Nantinya, kedua pihak dapat diuntungkan dan tidak memicu konflik. "Kontrak menjadi perhatian publik. Di satu sisi kami harus menghormati kontrak, tapi juga harus menjadi bagian dari rezim dunia," ujar SBY.

Kementerian Energi Sumber Daya Mineral, menurut Presiden, harus bekerja lebih keras dalam menyelesaikan masalah kontrak karya tersebut. Jika tidak, Indonesia sebagai negara dengan sumber daya alam yang melimpah, tidak bisa memberikan hasilnya kepada rakyat Indonesia dengan maksimal.

Untuk itu, kebijakan terkait pengembangan sumber daya alam harus mulai menjadi fokus utama. Minimal, setiap hasil alam yang dikeruk dari Indonesia, harus dapat diolah pula di dalam negeri.

"Mineral dan batu bara ini komoditas utama kita, banyak negara yang mengincar. Mari dikelola dengan baik, apalagi secara internasional sudah terkoneksi," ujar SBY. "Jadi, harus dapat diimbangi dengan hilirisasi produk tersebut," tandasnya.

Bom Waktu
Perizinan di sektor pertambangan memang masih menjadi persoalan serius. Bahkan, kondisi itu bisa menjadi bom waktu bagi upaya peningkatan investasi di Tanah Air.

"Banyak sekali izin yang bermasalah, ribuan, bukan hanya ratusan. Kami terus benahi dan ini tidak bagus, karena menghambat investasi, merusak segalanya," kata Yudhoyono usai memimpin Rapat Kabinet Terbatas bidang Energi, kemarin.

Presiden menuturkan, kasus perizinan pertambangan selama setahun terakhir terus mencuat di berbagai wilayah. Salah satu contoh adalah kasus kerusuhan Bima di Nusa Tenggara Barat yang sempat menimbulkan gejolak berkepanjangan antara warga dan perusahaan.

Bahkan, SBY menambahkan, kasus terbaru terkait perizinan areal pertambangan di Kalimantan Timur yang telah menyeret Presiden ke pengadilan arbitrase internasional.
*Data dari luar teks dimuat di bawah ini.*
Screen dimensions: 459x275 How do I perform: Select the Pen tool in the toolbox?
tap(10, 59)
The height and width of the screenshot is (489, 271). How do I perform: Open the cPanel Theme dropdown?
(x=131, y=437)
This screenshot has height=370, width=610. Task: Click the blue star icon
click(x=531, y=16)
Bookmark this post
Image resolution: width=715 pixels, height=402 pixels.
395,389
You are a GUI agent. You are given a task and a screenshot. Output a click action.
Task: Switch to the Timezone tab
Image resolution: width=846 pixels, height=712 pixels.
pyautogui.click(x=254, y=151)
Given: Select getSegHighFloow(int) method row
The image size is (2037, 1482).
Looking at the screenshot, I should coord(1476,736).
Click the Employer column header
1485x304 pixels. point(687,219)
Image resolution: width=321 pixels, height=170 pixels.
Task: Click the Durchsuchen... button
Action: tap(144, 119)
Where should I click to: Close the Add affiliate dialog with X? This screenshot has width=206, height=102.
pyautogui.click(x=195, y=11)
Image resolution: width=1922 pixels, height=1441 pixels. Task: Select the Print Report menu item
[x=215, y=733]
Menurut Yudhoyono, ekses implementasi otonomi yang tidak tepat telah menyebabkan banyak perizinan pertambangan yang dikeluarkan bupati/walikota menimbulkan masalah. "Kadang-kadang, ganti bupati ganti izin, ini bom waktu semuanya," tegasnya.

Kondisi itu, dia melanjutkan, diyakini bisa mengganggu iklim investasi Indonesia yang kini tengah gencar dicanangkan pemerintah. Melihat kondisi tersebut, Presiden mengambil keputusan untuk menertibkan izin-izin yang dikeluarkan bupati/walikota itu.

Lolos Jadi Anggota DPR, Denny Cagur Ungkap Kenangan Haru dengan Almarhumah Ibu

Gubernur sebagai perpanjangan pemerintah pusat akan diberi kewenangan lebih besar melaksanakan penertiban tersebut. "Kalau tidak tertib, ya kami tegakkan aturan. Secara administrasi, kalau itu urusan administrasi. Kalau masuk hukum, ya hukum," kata Yudhoyono.

Dengan upaya penertiban tersebut, dia menuturkan, pemerintah berharap Indonesia bisa mengatasi manajemen negatif yang selama ini masih berkembang. "Ini untuk mengamankan negeri dari salah urus yang terjadi di era reformasi ini," ujarnya.

Wacana Berulang
Pernyataan Presiden soal pembenahan kontrak karya pertambangan itu kembali membuka harapan baru. Meskipun, pemerintah bukan pertama kalinya melemparkan permasalahan itu.

"Soal renegosiasi kontrak karya itu kan bukan hal baru. Sekitar tahun 2009-2010 juga pernah diungkapkan," kata Wakil Direktur Reforminer Institute, Komaidi Notonegoro, ketika dihubungi VIVAnews di Jakarta, Selasa 7 Agustus 2012.

Komaidi menilai, permasalahan kontrak karya pertambangan hanya akan kembali menjadi wacana, jika tidak diimplementasikan dalam kebijakan. Saat ini, pemerintah semestinya sudah dalam tahapan lebih maju untuk mengeksekusi persoalan kontrak karya itu.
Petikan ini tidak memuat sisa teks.